=== Exercise ===
In the data below, the copy begins at the line containing "You are a computer-use" and runs through the last line; repeat those lines exactly, minus the pictures.

[Stored data entries]
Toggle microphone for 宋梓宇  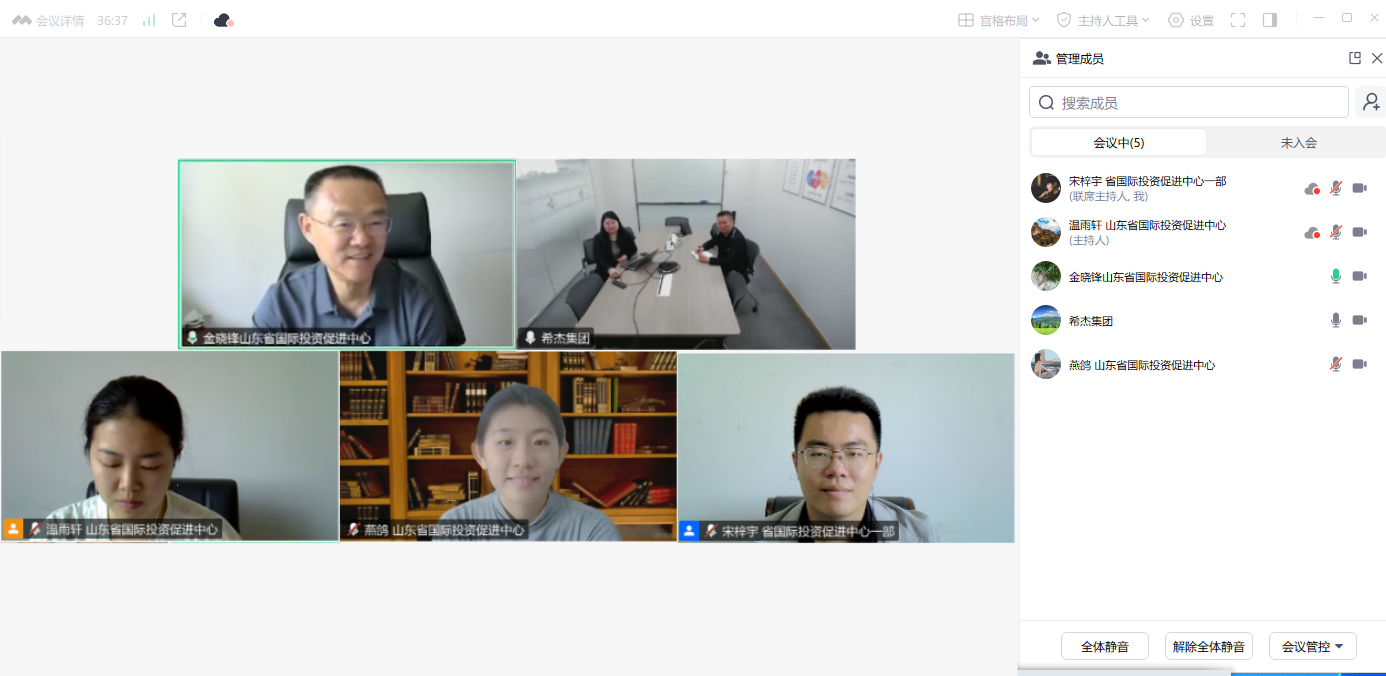[x=1335, y=188]
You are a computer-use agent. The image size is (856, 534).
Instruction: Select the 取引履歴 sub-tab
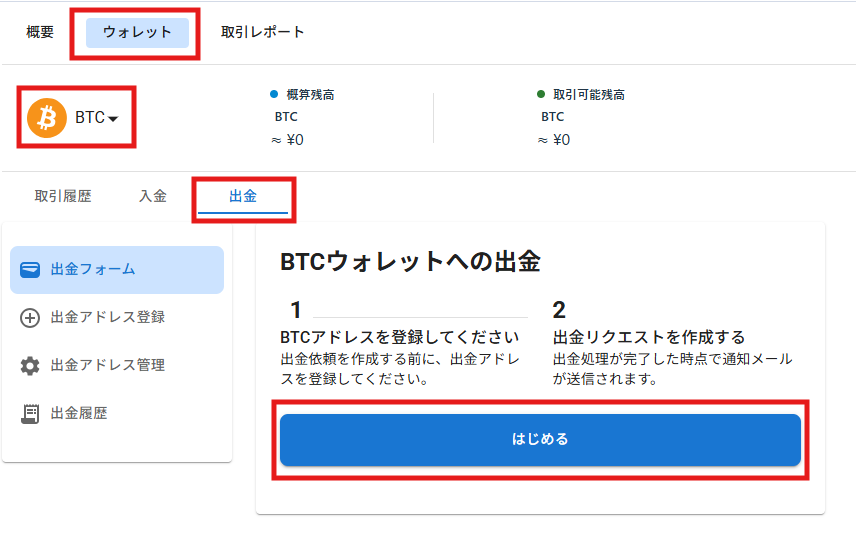point(63,196)
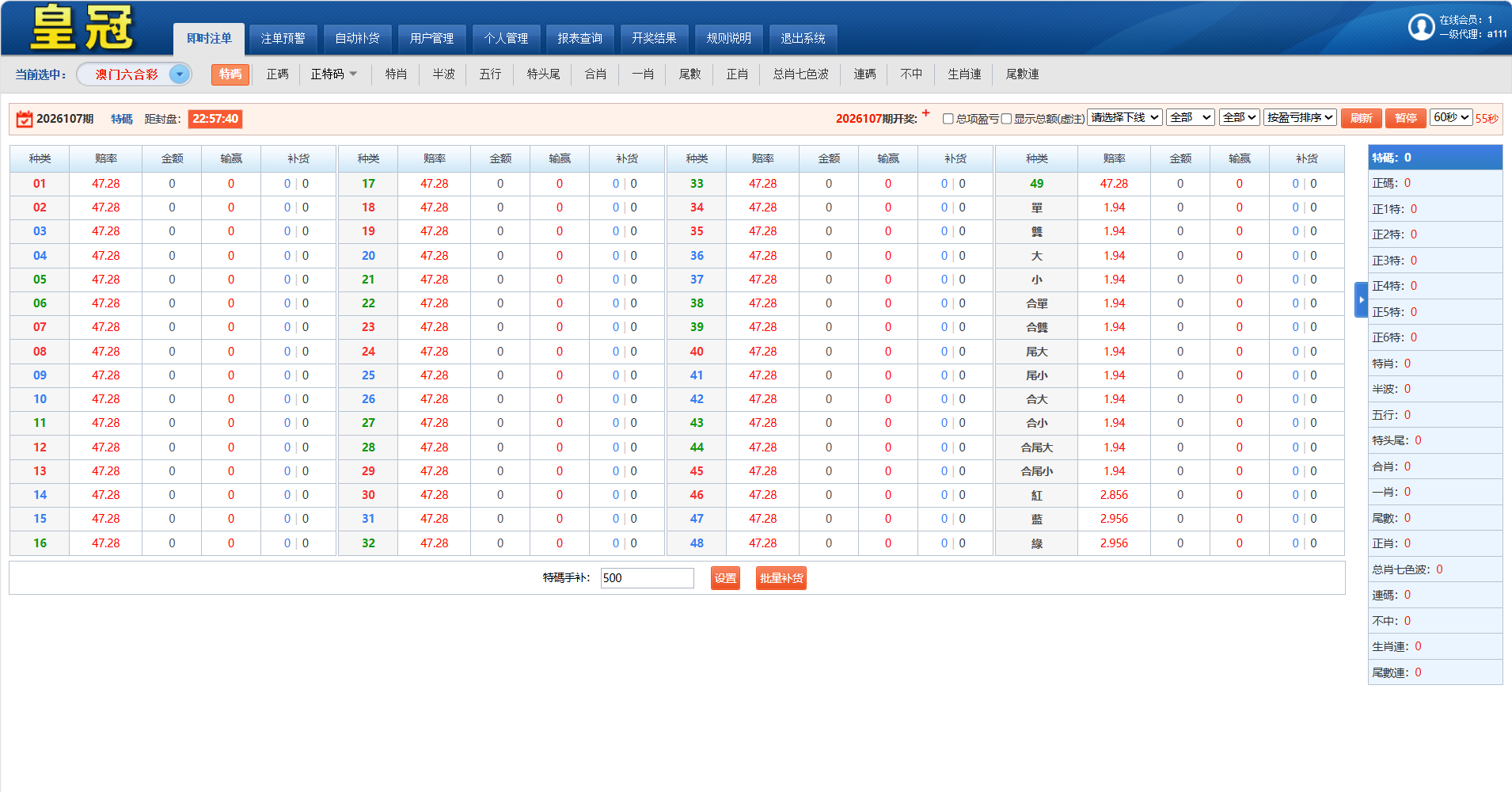Expand the right side panel arrow handle
Screen dimensions: 1512x792
1361,299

=== Task solution ===
You are a computer-use agent. The image size is (856, 534).
Instruction: Select the 取引履歴 sub-tab
point(63,196)
Expand the right side panel arrow handle
Screen dimensions: 1512x792
1361,299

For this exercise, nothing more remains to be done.